Visiblement, tout le monde ne s'est pas encore aperçu que cette BD-blog est une fiction. C'est pourtant très net à partir des pages datées de mi-mars 2005. Certaines exagérations sont de plus en plus manifestes, le délire s'organise, certaines situations reviennent pour de subtiles variations, une mécanique du gag se met en place, les pages sont de plus en plus structurées...
Structurées comme du Lewis Trondheim.
Le dialogue suivant - entre Frantico et sa mauvaise conscience, qui a la forme d'un chat de manga (et qui a presque une gueule d'a.l.i.e.é.n., les amateurs me comprendront) - en est une preuve à mes yeux indiscutable : « T'es pas si marrant que ça en vrai... Pervers mais pas dévergondé... Vicieux mais pas dépravé... Vaguement amusant mais pas hilarant... » (et je ne révèle pas la chute). Les débats entre Lewis Trondheim et soi-même dans sa très belle autobiographie Approximativement étaient écrits dans le même style, avec la même verve. Ne parlons même pas de la forme des cartouches contenant les textes ni du tracé de l'écriture... Ne valent-ils pas signature ?
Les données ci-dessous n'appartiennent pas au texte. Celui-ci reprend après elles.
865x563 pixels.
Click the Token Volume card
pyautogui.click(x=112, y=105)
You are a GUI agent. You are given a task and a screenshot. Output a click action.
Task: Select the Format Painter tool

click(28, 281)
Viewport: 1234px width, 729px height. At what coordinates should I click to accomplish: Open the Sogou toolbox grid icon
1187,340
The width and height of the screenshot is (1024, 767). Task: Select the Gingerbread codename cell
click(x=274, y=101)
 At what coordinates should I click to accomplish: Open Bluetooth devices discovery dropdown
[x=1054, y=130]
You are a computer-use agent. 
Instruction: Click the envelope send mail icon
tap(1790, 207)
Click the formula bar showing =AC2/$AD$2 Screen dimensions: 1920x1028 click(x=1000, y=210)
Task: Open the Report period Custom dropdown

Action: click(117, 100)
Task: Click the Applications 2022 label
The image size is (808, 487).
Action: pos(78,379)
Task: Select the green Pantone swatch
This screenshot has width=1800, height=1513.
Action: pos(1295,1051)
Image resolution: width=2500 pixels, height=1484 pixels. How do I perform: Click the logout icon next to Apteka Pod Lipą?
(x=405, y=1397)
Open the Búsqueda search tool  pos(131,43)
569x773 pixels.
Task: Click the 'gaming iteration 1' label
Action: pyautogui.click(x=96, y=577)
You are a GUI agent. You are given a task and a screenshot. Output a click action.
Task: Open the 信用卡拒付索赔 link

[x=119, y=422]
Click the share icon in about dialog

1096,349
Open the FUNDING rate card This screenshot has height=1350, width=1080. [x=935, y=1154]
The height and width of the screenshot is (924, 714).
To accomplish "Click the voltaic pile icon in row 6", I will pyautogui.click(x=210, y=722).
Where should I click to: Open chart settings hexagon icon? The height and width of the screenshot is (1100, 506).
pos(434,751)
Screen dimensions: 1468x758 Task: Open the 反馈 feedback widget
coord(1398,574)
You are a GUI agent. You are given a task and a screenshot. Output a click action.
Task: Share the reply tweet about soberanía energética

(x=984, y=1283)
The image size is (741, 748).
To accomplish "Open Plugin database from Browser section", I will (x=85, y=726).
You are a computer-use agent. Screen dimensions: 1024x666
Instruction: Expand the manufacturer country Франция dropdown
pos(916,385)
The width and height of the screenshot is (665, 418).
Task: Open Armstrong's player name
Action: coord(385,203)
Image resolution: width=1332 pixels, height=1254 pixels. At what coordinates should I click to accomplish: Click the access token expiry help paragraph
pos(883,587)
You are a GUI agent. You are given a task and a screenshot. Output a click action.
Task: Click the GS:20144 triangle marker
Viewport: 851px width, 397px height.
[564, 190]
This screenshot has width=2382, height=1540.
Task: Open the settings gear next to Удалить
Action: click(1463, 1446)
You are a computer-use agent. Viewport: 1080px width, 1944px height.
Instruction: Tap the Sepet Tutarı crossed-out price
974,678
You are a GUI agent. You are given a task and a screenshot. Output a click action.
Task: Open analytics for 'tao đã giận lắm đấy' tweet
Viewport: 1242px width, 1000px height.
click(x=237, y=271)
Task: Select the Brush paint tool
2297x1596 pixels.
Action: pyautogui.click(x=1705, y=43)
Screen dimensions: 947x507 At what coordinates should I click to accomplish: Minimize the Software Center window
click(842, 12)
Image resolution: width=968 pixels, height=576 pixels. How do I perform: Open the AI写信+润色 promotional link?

La cohérence du récit, mais aussi la vérité psychologique à laquelle atteint l'écriture des textes et des dialogues, ont permis à des milliers d'internautes de croire à l'existence de Frantico et à l'authenticité des situations dessinées dans ce blog - réellement mis en ligne, paraît-il, mais je ne le connaissais pas à l'époque. De plus, je suis à chaque fois épaté par la facilité avec laquelle, chez certains auteurs, la richesse du propos fait oublier l'aspect minimaliste du dessin.
Bref : un album excellent, très rafraîchissant, dans lequel un auteur bien connu, qui se sentait peut-être enfermé dans son statut de conteur sage et responsable (et célèbre, trop célèbre... au point d'avoir vécu une phase d'âpre « désoeuvrement »), renonce aux visages animalisés et se met à explorer une veine qu'il avait jusqu'à présent choisi d'éviter, prouvant ainsi qu'il est capable d'inscrire ses créations dans des registres très différents (comme le fait son ami Joann Sfar en travaillant régulièrement à sa biographie imaginaire du peintre Pascin).
Sage et responsable, autrefois, l'auteur ? Sur le plan des thèmes, oui. De fait, c'est surtout à un renouvellement thématique que ce Blog de Frantico nous fait assister. Car, en tant qu'inventeur de formes, le véritable auteur de cet album a toujours su mettre au point de complexes et savoureux délires narratifs. En voici une démonstration supplémentaire, dans laquelle la virtuosité se mêle à la profondeur, et qui égale les meilleurs des albums signés Trondheim (tiens, déjà un pseudonyme).